▸ Exercise details
Could you retype all of the records exactly, leaving out every picture?

[Stored items]
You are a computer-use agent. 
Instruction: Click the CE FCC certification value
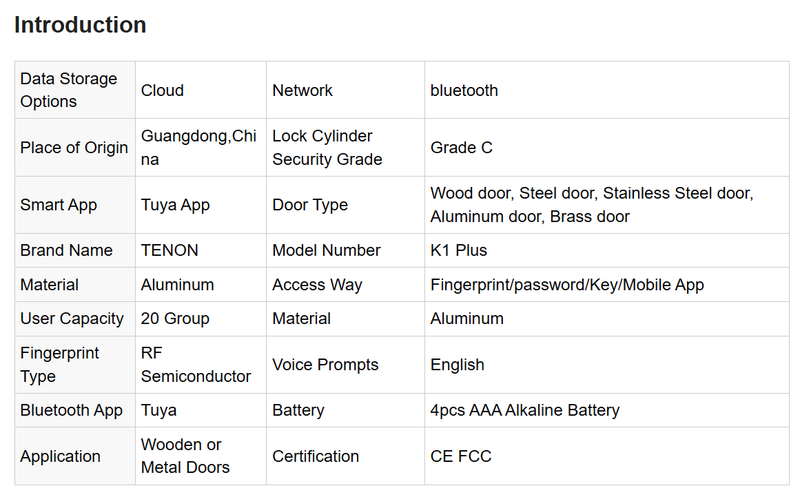pyautogui.click(x=461, y=456)
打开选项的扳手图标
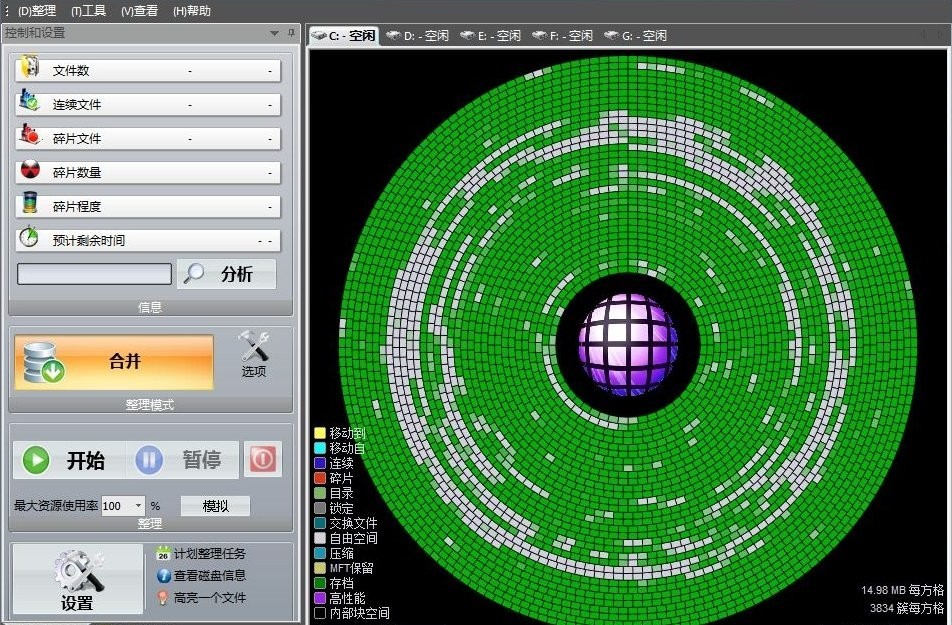This screenshot has height=625, width=952. tap(253, 350)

▸ The completed task
You are a computer-use agent. 
Instruction: Click the CE FCC certification value
pyautogui.click(x=461, y=456)
打开选项的扳手图标
This screenshot has height=625, width=952. tap(253, 350)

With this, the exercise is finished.